2. An “entrapment” is perpetuated if a law enforcement officer or a person acting in cooperation with such an officer, for the purpose of obtaining evidence of the commission of an offense, solicits, encourages or otherwise induces another person to engage in conduct when he was not ready and willing to engage in such conduct.”
In Kansas, entrapment is defined under K.S.A. 21-3210, which states:
A person is not guilty of a crime if his criminal conduct was induced or solicited by a public officer or his agent for the purposes of obtaining evidence to prosecute such person, unless:
(a) The public officer or his agent merely afforded an opportunity or facility for committing the crime in furtherance of a criminal purpose originated by such person or a co-conspirator; or
(b) The crime was of a type which is likely to occur and recur in the course of such person’s business, and the public officer or his agent in doing the inducing or soliciting did not mislead such person into believing his conduct to be lawful.
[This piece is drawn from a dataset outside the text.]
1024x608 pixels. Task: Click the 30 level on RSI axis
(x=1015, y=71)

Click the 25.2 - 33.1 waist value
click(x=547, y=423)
A defendant wanting to use this defense would need to request it in a jury instruction if his case were tried to a jury. If illegal conduct is induced or solicited, then it can be viewed as entrapment. Entrapments happen more often than is commonly supposed. When permitted as jury instructions, they can be used to negate the specific intent of a crime.
The Two Types of Entrapment
So we have stated the basic elements of entrapment as they appear in Kansas and Missouri statutes. But a better way of understanding how entrapment works in the real world is to appreciate that there are two different “flavors” of entrapment: traditional entrapment, and entrapment by estoppel. How do they differ?
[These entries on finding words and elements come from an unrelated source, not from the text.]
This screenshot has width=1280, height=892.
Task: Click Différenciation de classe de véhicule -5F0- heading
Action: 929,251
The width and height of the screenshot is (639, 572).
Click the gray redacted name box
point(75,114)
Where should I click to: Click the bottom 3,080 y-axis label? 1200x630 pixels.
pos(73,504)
Traditional entrapment is what most people think of when they hear the term. Undercover sting operations usually come to mind. In traditional entrapment, we normally see the following things happening: (1) the government agent secretly and intentionally induced a borderline or unpredisposed defendant to slip into a crime; (2) the defendant is not aware of the government’s involvement; (3) the defendant knew his conduct was illegal and didn’t expect to get caught. Basically what is happening here is that the defendant is claiming “I was secretly induced into doing something even though I knew it was illegal.”
Entrapment by Estoppel
But there is another type of entrapment. Entrapment by estoppel is something quite different. Here, a defendant actually intends to commit the illegal conduct, but he has been assured by a government official that the conduct in question was acceptable. Essentially, the defendant relies on some mistaken interpretation of the law given to him by a government official, and is later prosecuted for it. These are the features of entrapment by estoppel: (1) the government mistakenly interprets the law; (2) the defendant relied on the government’s advice; and (3) the defendant believed his conduct was legal, and never contemplated prosecution.
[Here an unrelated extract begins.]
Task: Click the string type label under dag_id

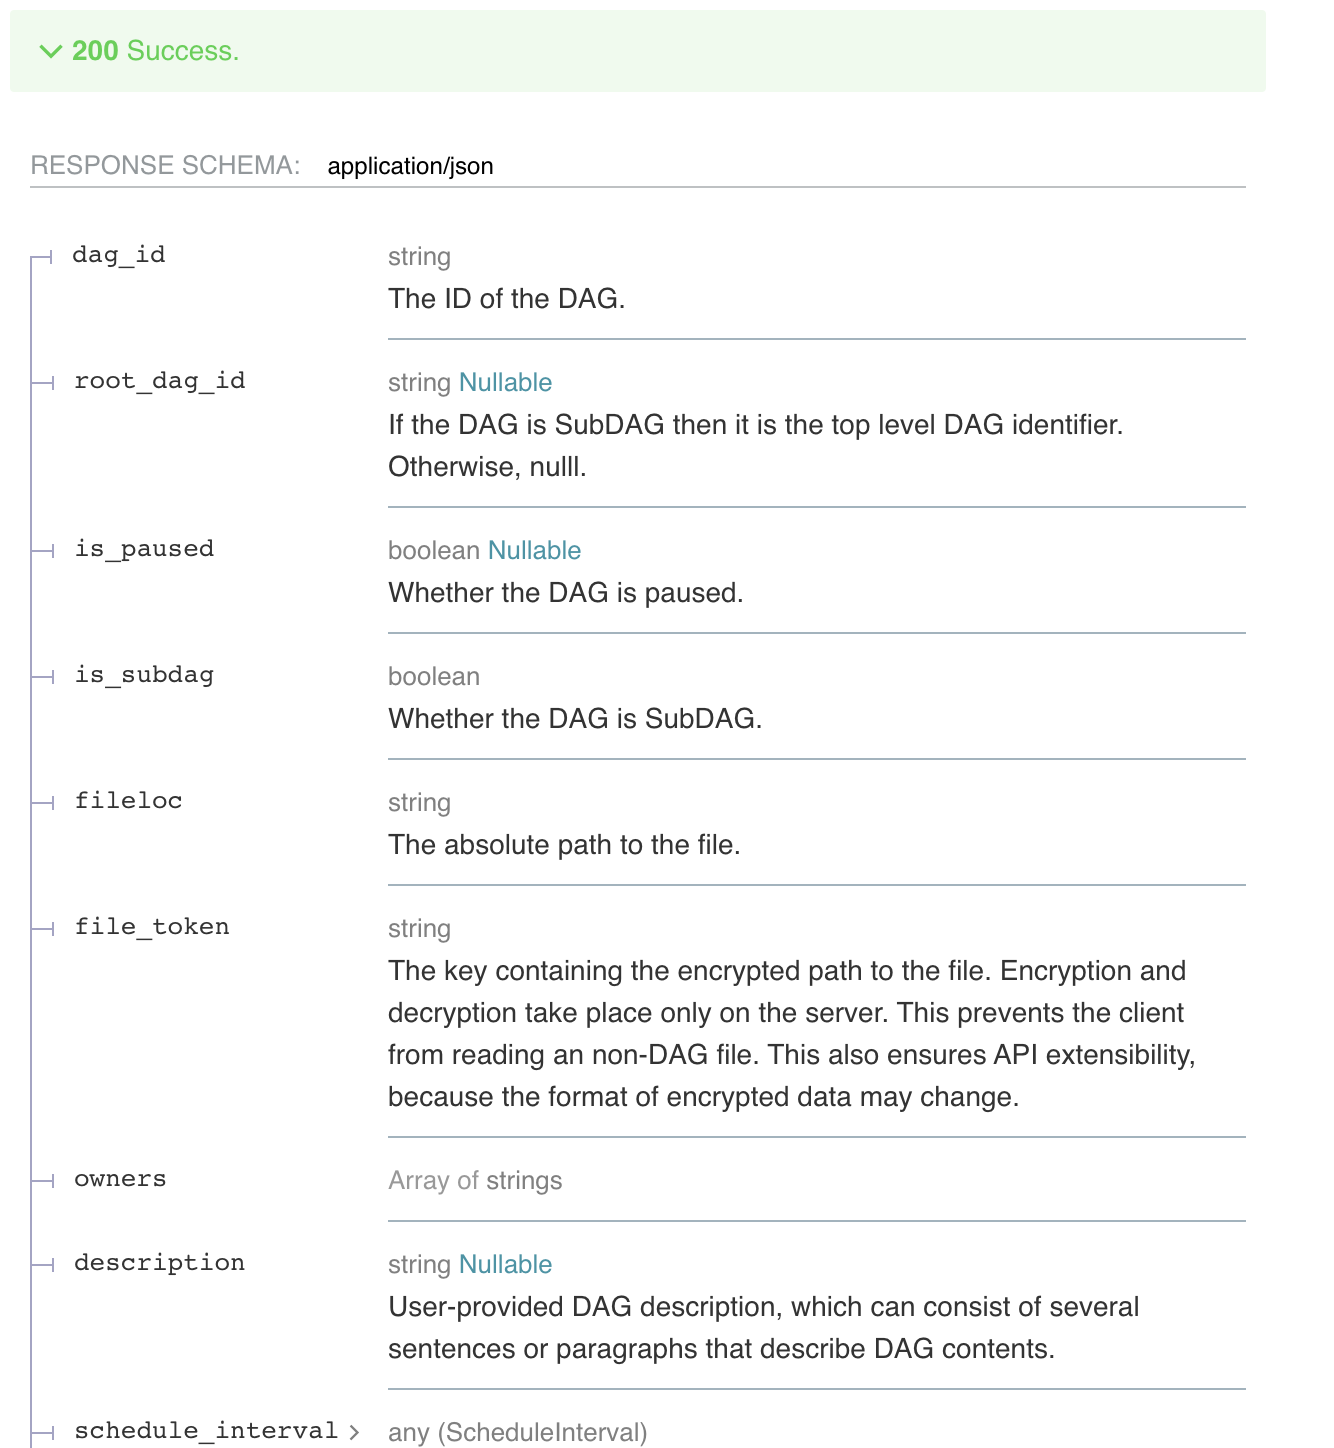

As an example, consider a classic entrapment by estoppel case from 1965, Cox v. Louisiana, 379 U.S. 536 (1965). In this case, police officers had permitted defendant Cox to demonstrate near a courthouse. He was later prosecuted and convicted for picketing near the same courthouse. The Supreme Court threw out the conviction, relying on previous entrapment by estoppel case, Raley v. Ohio, 360 U.S. 423 (1959). The Court stated that “after the public officials acted as they did, to sustain [Cox’s] conviction for demonstrating where they told him he could would be to sanction an indefensible sort of entrapment by the state–convicting a citizen for exercising a privilege which the state had told him was available to him.”
We should mention here that many states have adopted a related type of defense: mistake of law. “Mistake of law” is a defense to a crime if a defendant reasonably relies on the advice of a governmental figure, and it later turns out that this reliance was misplaced. Another defense related to entrapment by estoppel is the so-called “good faith” defense, often seen in tax fraud cases: a person claims that he relied in “good faith” on something he reasonably believed was the law.
The problem with “mistake of law” and “good faith” is that they often do not quite satisfy the fairness demands of due process. Entrapment by estoppel is a true constitutional defense, arising from case law. Unfortunately, it is a defense that is not as well known as it should be. But there are many situations where entrapment by estoppel can be deployed as part of a comprehensive defense strategy. It has a compelling line of Supreme Court cases to its credit, and because it is grounded in fundamental fairness, it is likely to resonate with juries and judges.